Recompression in new levels after percutaneous vertebroplasty and kyphoplasty compared with conservative treatment

Since 1987, percutaneous vertebroplasty (PVP) and kyphoplasty (PKP) with polymethylmethacrylate (PMMA) augmentation have been highly advocated as treatment techniques for osteoporotic vertebrate compression fractures (OVCFs) [1]. Although the overall satisfaction rate ranges between 70 and 90 %, and complication rate associated is reported to be very low, some authors have indicated that PVP/PKP increases the risk for subsequent vertebral fractures [2‐5].

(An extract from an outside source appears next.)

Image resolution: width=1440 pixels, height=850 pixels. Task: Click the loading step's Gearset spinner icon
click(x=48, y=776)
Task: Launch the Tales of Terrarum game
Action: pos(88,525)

Multiple covariate analysis, such as patient characteristics and procedural techniques, has been used to identify risk factors [6‐7]. But it is still unclear as to what the exact relevant element is and whether such fractures are procedure-related or part of the natural course of osteoporosis. There also have been no reports to date of a large series of new vertebral fractures that developed within adjacent or nonadjacent levels comparing PVP/PKP and conservative treatment. In our original study, we prospectively investigate the incidence of new symptomatic OVCFs in patients treated by PVP/PKP or conservative therapy and discuss the possible causative mechanism of refracture.

Our study was performed at the Peking University First Hospital Orthopedics Department and approved by Institutional Review Board. Herein we report our first hand data statistics regarding China mainland.

No major adverse events were observed during procedure or follow-up period. 87.6 % patients of PVP/PKP group returned to their normal lives 1 week after operation and 59.2 % patients of conservative group exercise to their regular level 2 months later. In total, 31 of 290 (10.7 %) patients returned with 42 new OVCFs (Table 1). 14 individuals (5 males, 9 females) were initially treated by surgical technique (PVP 9, PKP 5) and 17 ones (7 males, 10 females) were from conservative group. 25 patients were subjected to repeated PVP/PKP and the other six patients were successfully managed by conservative care. Of these newly documented fractures, 14 (34.2 %) involved adjacent segments, whereas 25 (59.5 %) occurred at distant levels, and another three (7.3 %) were the same.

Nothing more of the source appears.